Despite reports of viral genetic defects in persons who control human immunodeficiency virus type 1 (HIV-1) in the absence of antiviral therapy, the extent to which such defects contribute to the long-term containment of viremia is not known. Most previous studies examining for such defects have involved small numbers of subjects, primarily focused on subjects expressing HLA-B57, or have examined single viral genes, and they have focused on cellular proviral DNA rather than plasma viral RNA sequences. Here, we attempted viral sequencing from 95 HIV-1 elite controllers (EC) who maintained plasma viral loads of <50 RNA copies/ml in the absence of therapy, the majority of whom did not express HLA-B57. HIV-1 gene fragments were obtained from 94% (89/95) of the EC, and plasma viral sequences were obtained from 78% (61/78), the latter indicating the presence of replicating virus in the majority of EC. Of 63 persons for whom nef was sequenced, only three cases of nef deletions were identified, and gross genetic defects were rarely observed in other HIV-1 coding genes.

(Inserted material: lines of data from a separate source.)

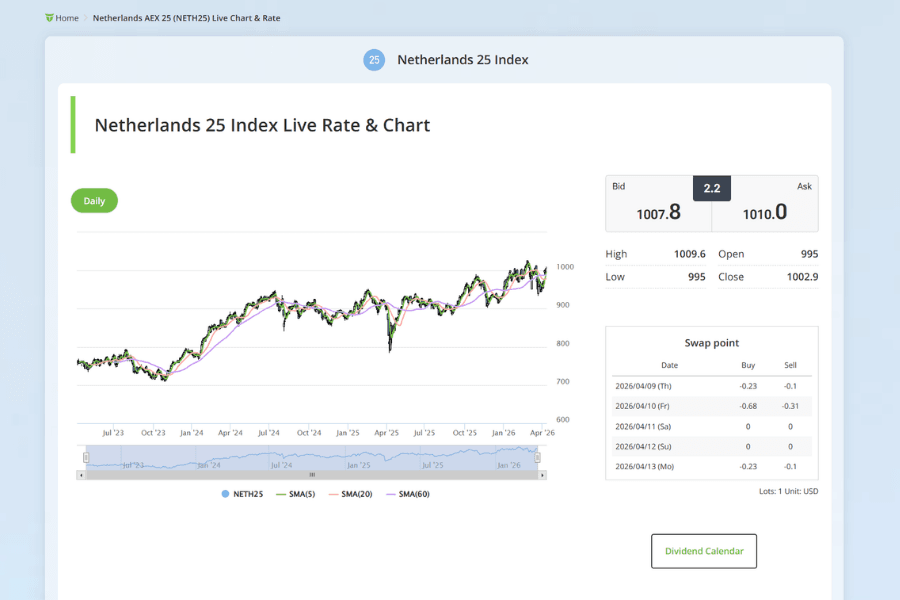Click the navigator scrollbar thumb
900x600 pixels.
[310, 477]
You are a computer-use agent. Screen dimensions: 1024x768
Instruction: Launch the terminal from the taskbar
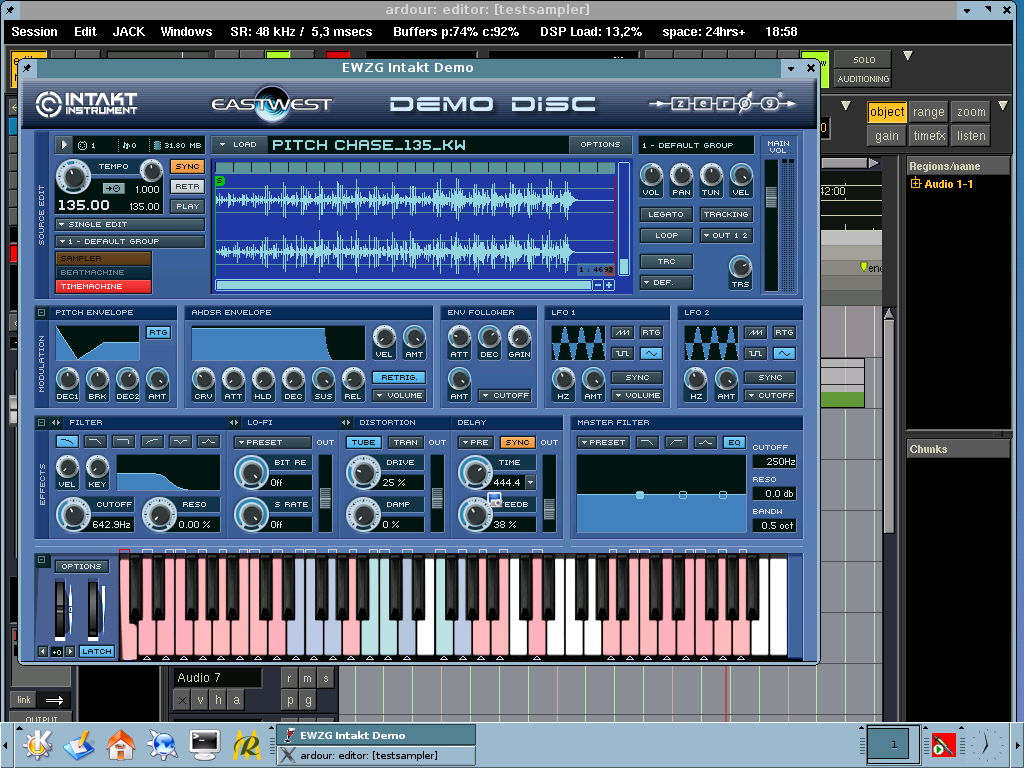click(205, 744)
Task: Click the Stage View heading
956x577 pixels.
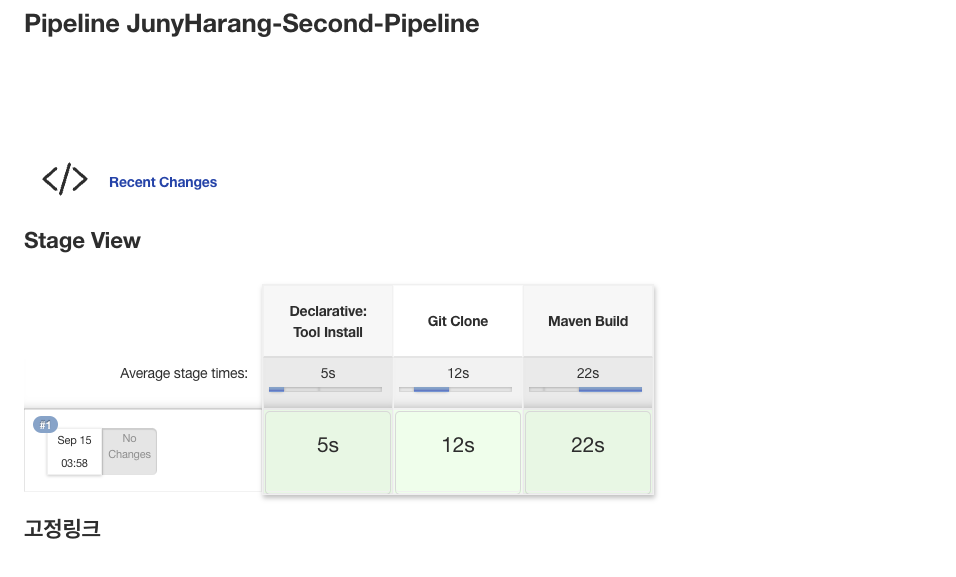Action: click(82, 241)
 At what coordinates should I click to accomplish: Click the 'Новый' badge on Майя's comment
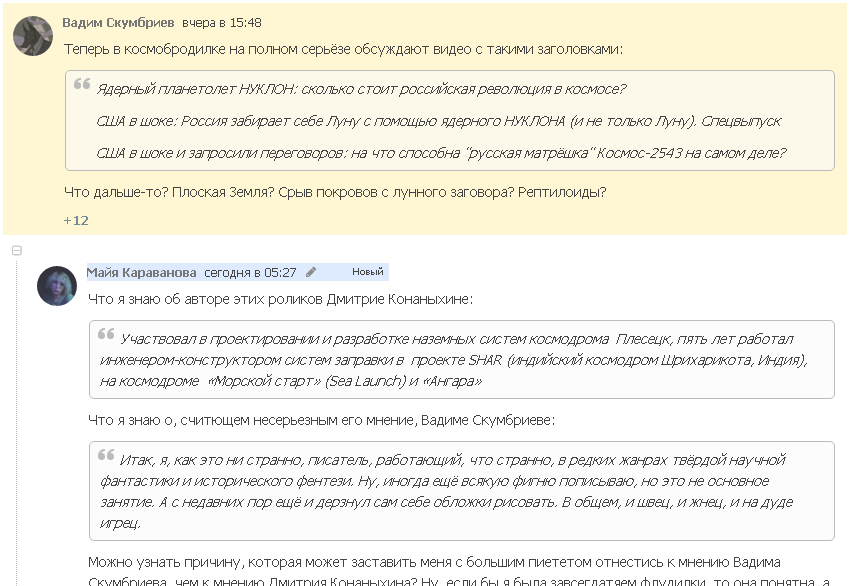click(x=367, y=272)
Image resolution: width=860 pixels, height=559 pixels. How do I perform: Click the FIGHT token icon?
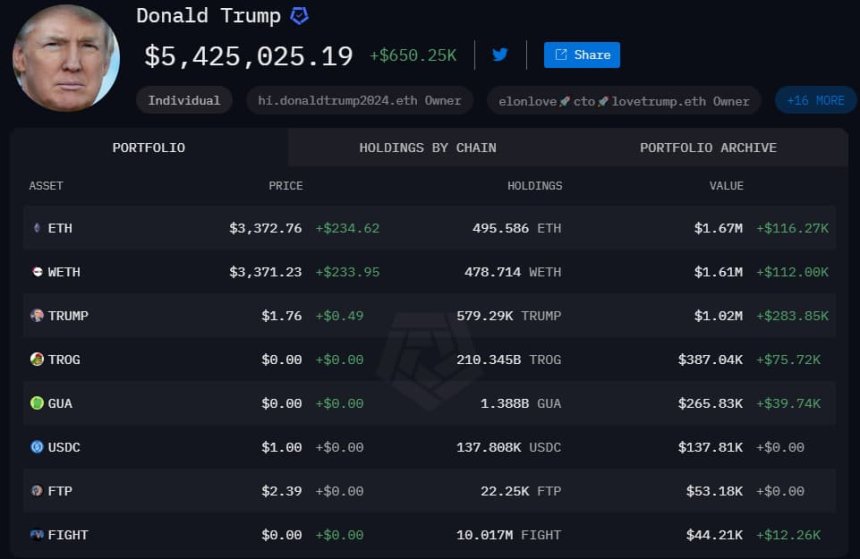[38, 535]
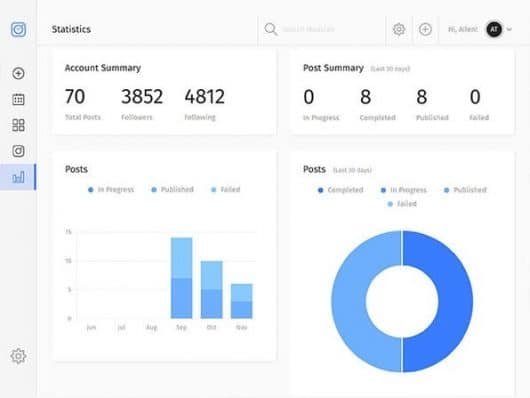Toggle In Progress series in bar chart legend
The width and height of the screenshot is (530, 398).
[111, 190]
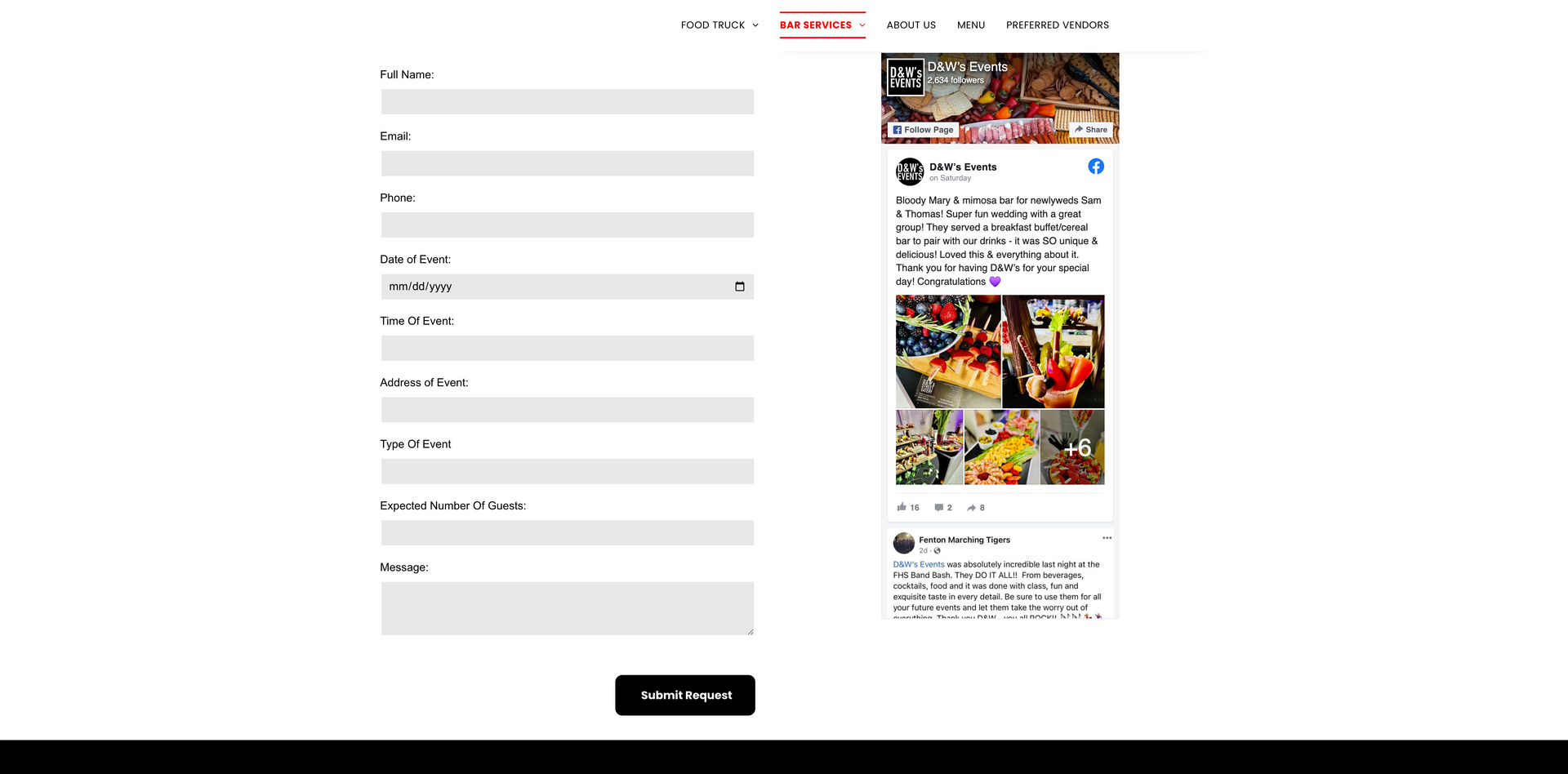The image size is (1568, 774).
Task: Open the Menu navigation item
Action: point(971,25)
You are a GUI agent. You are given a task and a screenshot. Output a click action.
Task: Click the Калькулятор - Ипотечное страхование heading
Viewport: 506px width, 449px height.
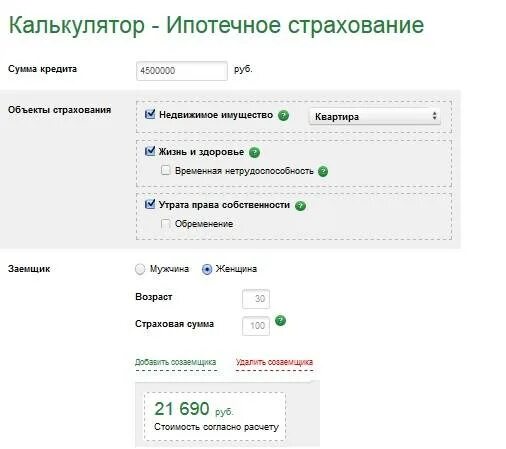click(x=216, y=25)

In a codon-by-codon comparison between EC and persons with progressive infection, correcting for HLA bias and coevolving secondary mutations, a significant difference was observed at only three codons in Gag, all three of which represented the historic population consensus amino acid at the time of infection. These results indicate that the spontaneous control of HIV replication is not attributable to shared viral genetic defects or shared viral polymorphisms.

FIG. 1.

Maximum-likelihood tree of HIV-1 from EC and CP. Trees were computed with DNAml (in PHYLIP) using 1,500 bases of gag nucleotide sequences and were rooted to M ancestral sequences. Two of each subtype reference sequence in LANL were included. Gap was proportionally distributed. Blue lines indicate chronic progressors. Green and red lines indicate EC with protective major histocompatibility complex class I alleles (B*27, B*51, B*57, or B*5801) and the other EC, respectively. Only complete fragments were used for this analysis. § indicates the M ancestral sequence; ¶ indicates the B ancestral sequence.

FIG. 2.

Comparison of length polymorphisms between EC and CP. The lengths of the C terminus of p17 (codons 109 to 133 in HXB2; 24 aa), p6 (codons 1 to 43; 43 aa), V1 (codons 131 to 149; 19 aa), V2 (codons 158 to 197; 39 aa), and V4 (codons 385 to 418; 26 aa) of gp120 and the N terminus of Nef (codons 20 to 32; 13 aa) were compared between EC and CP. Statistical analysis was performed by a Mann-Whitney U test. Black lines indicate median values.

FIG. 3.

Viral replication capacity of S67A and D102E Gag mutant NL4-3. The percentage of GFP expression was normalized to day-2 values and are shown on a log 10 scale. In order to avoid overlay, they were nudged a little bit in the direction of the x axis. The experiment was duplicated, and the representative data are shown.